“Stop using Excel, finance chiefs tell staffs” was the title of a recent Wall Street Journal article that “stirred up a tempest” among readers according to its follow-up piece (tellingly titled “Finance pros say you’ll have to pry Excel out of their cold, dead hands”). Among other claims, the initial article said Microsoft Excel “hasn’t kept up with the demands of contemporary corporate finance units,” but is this really the case? We spoke with Bill “MrExcel” Jelen, a former financial analyst and current Microsoft Certified trainer, about whether some of those tempest-stirring statements are valid.
To those who think Excel hasn’t kept up with the demands of modern corporate finance needs, what would you say in Excel’s defense?
In Microsoft Office 365, Excel can definitely do some of the “heavy lifting” for finance teams that the analyst quoted in the WSJ implied it can’t. About 150 million of the 700 million Excel users worldwide have access to this version, but they aren’t always aware of its power.
The Excel in Office 365, whether desktop or cloud (about 99 percent are desktop, however), can continuously receive new, powerful functionality from Microsoft as soon as developers dream it up, as opposed to waiting for the three-year release cycle. However, Microsoft will sometimes add these features to the ribbon without much fanfare, so people aren’t readily aware of them. Also, many IT departments are risk averse about upgrading to higher versions of Excel, so users don’t have access to more advanced features.
The WSJ noted how one company purchased a new cloud-based system to keep finance planners from importing and manipulating data from various systems in Excel. Could they have actually accomplished this in Excel?

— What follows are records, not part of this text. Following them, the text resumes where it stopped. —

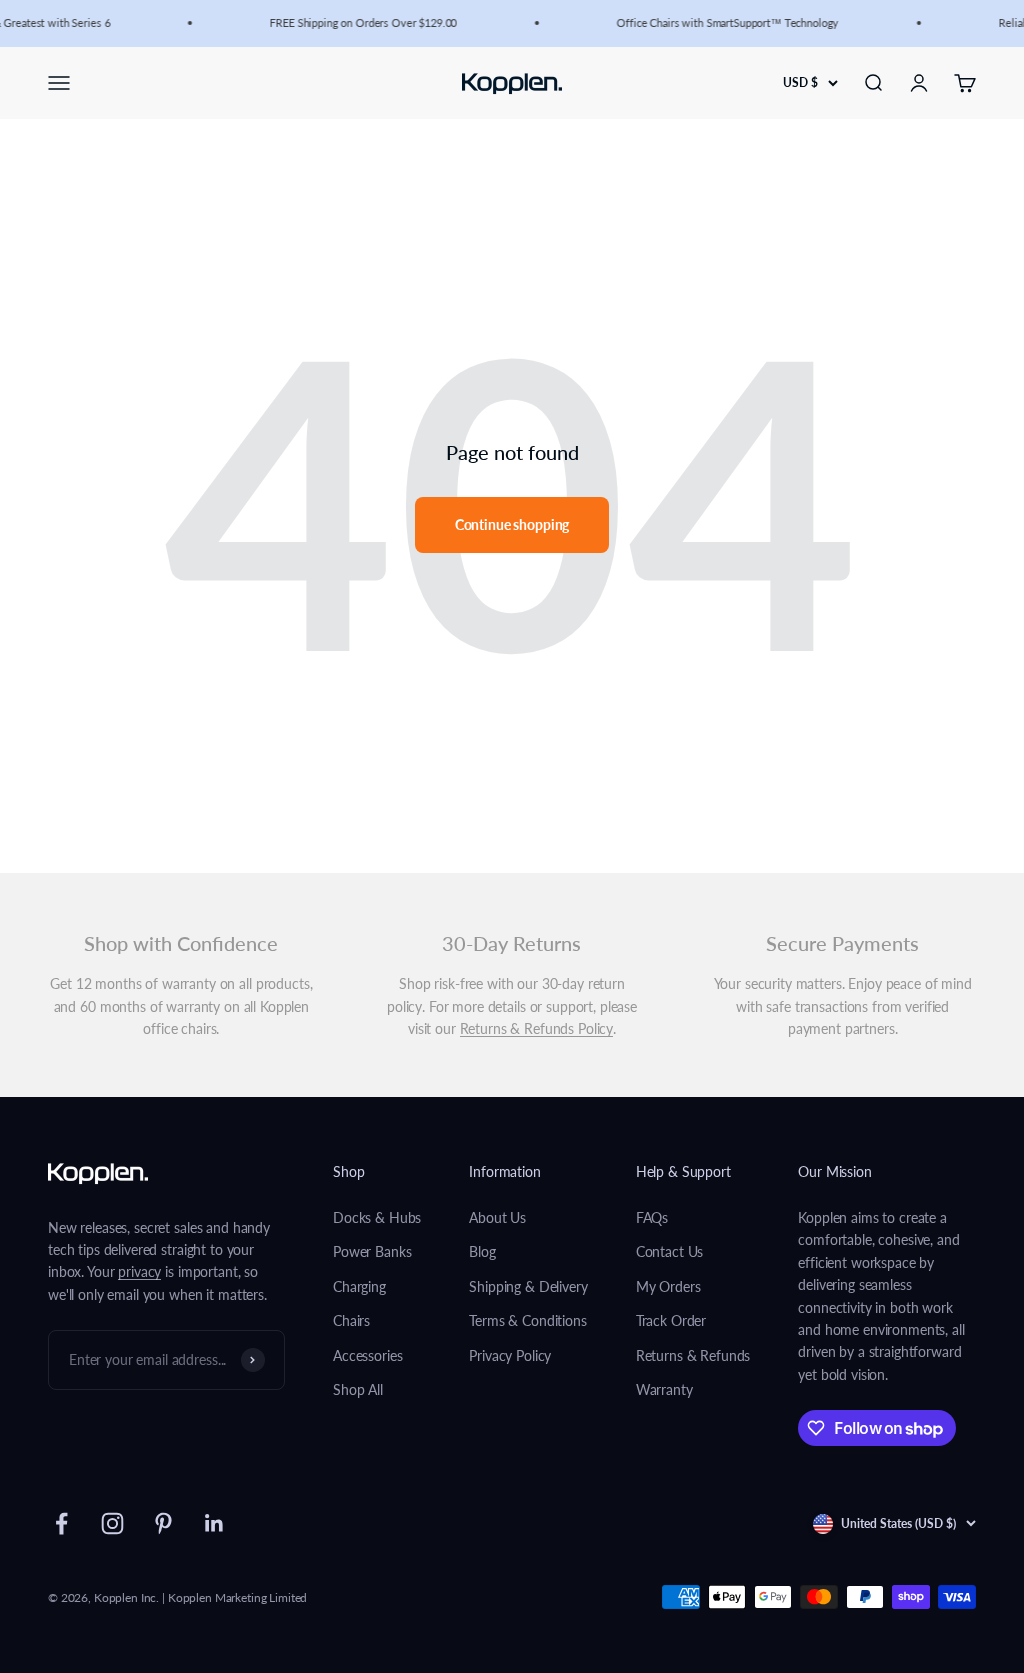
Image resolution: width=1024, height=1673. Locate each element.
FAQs (652, 1217)
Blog (482, 1251)
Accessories (367, 1355)
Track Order (671, 1320)
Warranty (664, 1389)
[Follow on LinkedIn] (214, 1523)
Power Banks (372, 1251)
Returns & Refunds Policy (537, 1028)
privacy (139, 1271)
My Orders (668, 1286)
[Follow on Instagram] (112, 1523)
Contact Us (670, 1251)
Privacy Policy (510, 1355)
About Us (497, 1217)
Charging (359, 1286)
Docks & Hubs (377, 1217)
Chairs (351, 1320)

As of Excel 2010, you can combine data from multiple data sets, including accounting and ERP systems, within Excel using a feature formerly called Power Query, and now called “Get & Transform.” It does seem that Excel users haven’t yet really embraced this feature, perhaps because they don’t know about it or because it would require that they know the underlying structure of the database they were trying to access and query. Some Excel add-ins integrate directly with the database or application to mask the requirement for such knowledge and also access the data through a secure connection (like https), whereas Get & Transform uses an open database connection (ODBC). Get & Transform, however, can be particularly useful for quickly pulling in .csv, text, or other Excel files and preparing the data for analysis, such as removing duplicate headers.
With either approach, you just open the Excel or Excel add-in file and click refresh to access the latest and greatest data from an enterprise system. However, if you aren’t using an approach like these, pulling data from systems into Excel can take days, as the article points out.

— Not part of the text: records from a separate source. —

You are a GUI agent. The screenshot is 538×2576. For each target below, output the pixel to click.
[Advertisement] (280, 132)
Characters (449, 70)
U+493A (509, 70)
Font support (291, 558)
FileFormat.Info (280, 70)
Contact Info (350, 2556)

How does using advanced Excel functionality or add-ins help with concerns that CFOs and others have about spreadsheet errors?
With Get & Transform or an Excel add-in, you pull data into Excel from your single source of truth, such as an ERP or other enterprise system, where you can manipulate it for presentation and analyze it. These two approaches also create an audit trail of what’s happened and assure that you aren’t working from old or inaccurate information. There’s also a feature that was added for Excel 2013 called “Inquire,” which helps you identify risky areas in a spreadsheet.

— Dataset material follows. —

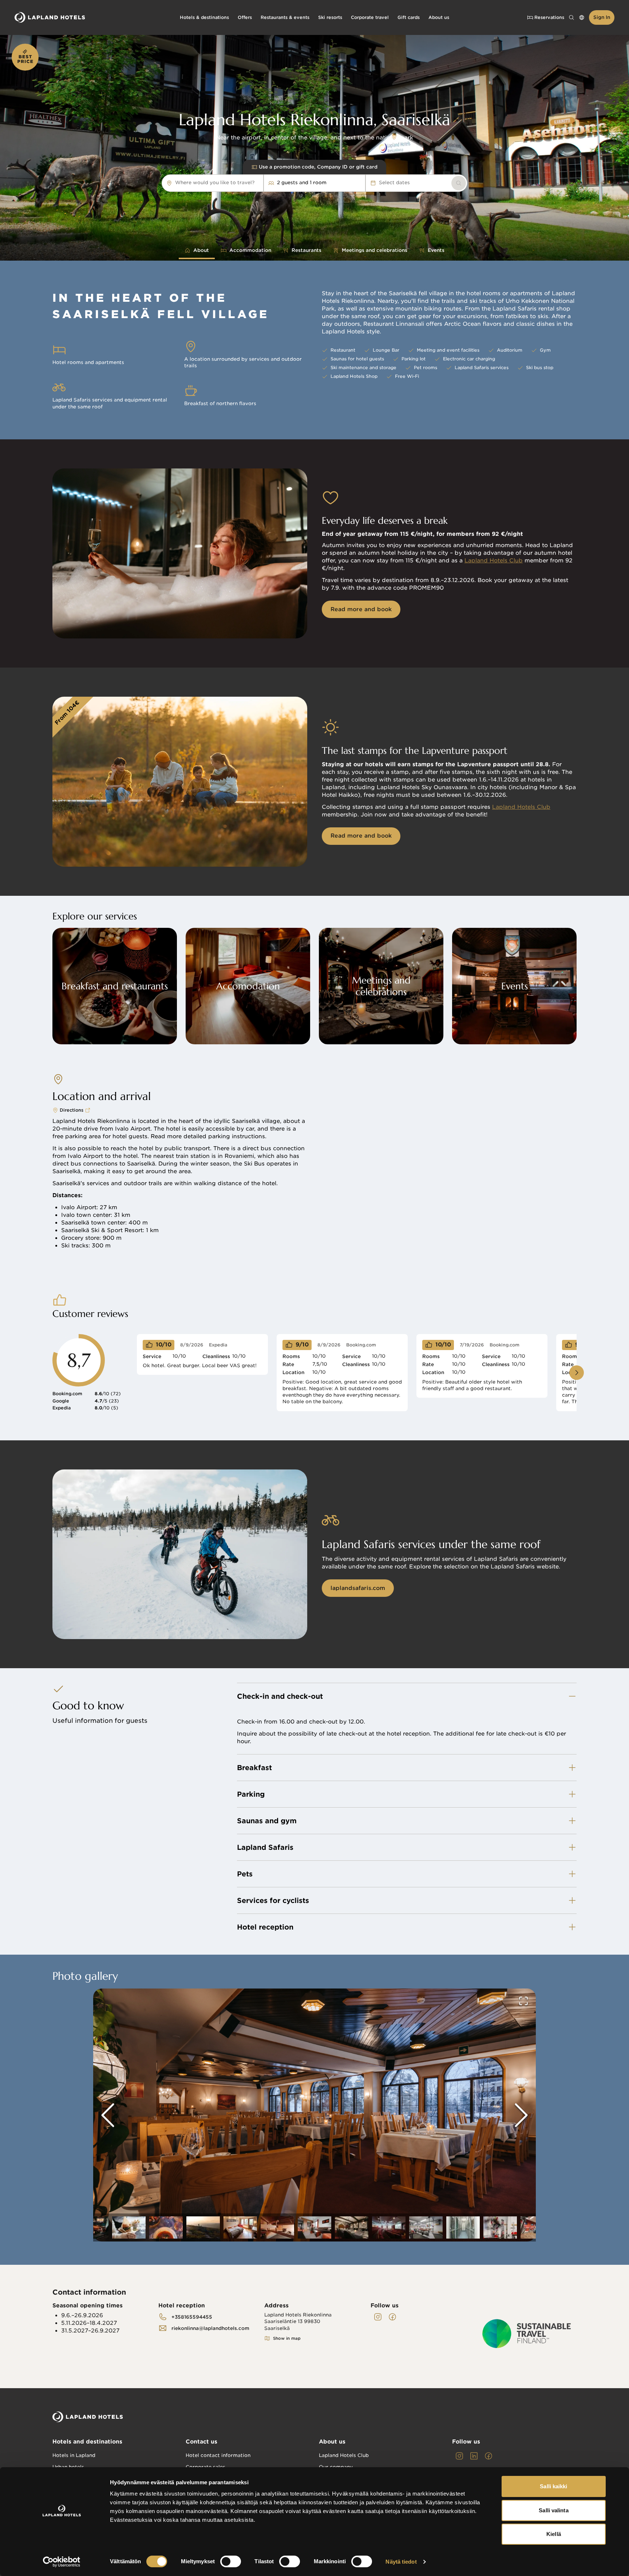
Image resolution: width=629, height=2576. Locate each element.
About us (332, 2441)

What was the most troubling aspect to you in the initial “Stop using Excel” article?
For one, the article made it sound like the CFO at one company simply left Excel because it didn’t offer co-authoring, where multiple people can safely edit the same workbook at the same time. Excel, as of July 2017, does support this. Another concern was that this same CEO was trying to collect data from 415 restaurants across the country in Excel, which is really something you should do in an enterprise system. So, he wasn’t getting rid of Excel completely; he was just getting rid of Excel for that one very unwieldy piece of the process.
That said, I’m sure that collecting the restaurant data in Excel was initially a stopgap measure that became perpetuated. I can’t argue with moving the data collection part of the process to another system, but I hope the company comes back to analyzing and presenting data in Excel, which is absolutely the right thing to do. But as I said when contacted by the WSJ for the follow-up piece, “No one should be doing anything 100 percent in Excel.”
Are there any other features coming down the road that address the heavy lifting aspects needed from Excel by finance teams? How can companies best utilize them?
In addition to features like the ones I discussed in a blog last year and those I continually update on my website, Microsoft introduces new functionality to Get & Transform each month, which Office 365 users will get. On the back end, once you have your data in Excel, Microsoft is also investing in Power BI tools to assist with distribution, letting you share your Excel data in some really nice interactive visualizations on your mobile devices.